Ticket transfer feature

 

In early 2023, TicketSwap faced a major disruption. Primary ticketing companies were abandoning .pdf tickets in favor of mobile-only formats. Our platform, built exclusively around pdf uploads, couldn’t process these tickets—effectively locking us out of 8–25% of all events and threatening millions in revenue.

 
Workshop done with the team to understand component identification and classification.

[Visual: Graphic showing % inventory at risk vs. pdf-only flow]

The Challenge

If we couldn’t adapt, we’d lose major festivals like Lowlands and key international markets. Competitors—primarily the ticketing companies themselves—already had resale channels. We had only three months to design a solution before Lowlands’ on-sale, our biggest revenue event of the year.

Constraints:

  • Fraud risk: without pdfs, how could we verify authenticity?

  • Legal: ensure we could leverage primary apps’ transfer features.

  • Technical: MVP had to work within our existing “upload a file” architecture.

 
 

Process & My Role

I led competitor and app research, designed the end-to-end UX/UI, ran testing sessions, and iterated based on user feedback. I collaborated daily with the PM, engineers (apps & web), user researcher, and copywriter.

Research & testing:

  • Competitor audit and mobile-only app mapping

  • Prototypes and 1:1 interviews with sellers

  • MVP pilots at two small events before scaling

 

[Visual: early flow sketches + competitor research grid]

 

The solution

We used the primary apps’ built-in ticket transfer feature and designed a guided, multi-step flow:

  1. Seller starts the listing in TicketSwap

  2. Uploads a screenshot of the QR code from the mobile-only app

  3. Transfers the ticket to a unique TicketSwap email address

  4. We verify the screenshot with OCR, hold the ticket, and transfer it to the buyer after sale

Unlike pdf flows, sellers now had to navigate between two apps.
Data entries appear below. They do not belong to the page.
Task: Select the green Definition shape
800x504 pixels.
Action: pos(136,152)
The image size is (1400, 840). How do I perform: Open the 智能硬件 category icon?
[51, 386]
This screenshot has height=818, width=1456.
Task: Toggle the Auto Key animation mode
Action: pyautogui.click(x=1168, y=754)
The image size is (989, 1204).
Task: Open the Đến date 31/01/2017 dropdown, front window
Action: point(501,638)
Clear instructions, contextual tips, and microcopy were critical to reducing friction.

Rollout

  • MVP: 2 small events → fixed bugs, validated user behavior

  • V1: scaled to 2 large events

  • Full rollout: 3 more major events, including Lowlands

 

Results

  • $3M in revenue generated in 18 months (revenue that would have been lost)

  • 233,000 tickets sold across 2,295 events

  • Seller conversion: 45% (healthy vs. 62% pdf flow)

  • Refund rate held at 2.8% (fraud remained low)

  • Unlocked UK and Spanish markets where mobile-only tickets dominate

  • Secured relationships with major Dutch festivals

Impact

This feature preserved a critical part of TicketSwap’s business and positioned us for growth. More importantly, it proved we could adapt complex flows under time pressure while maintaining user trust.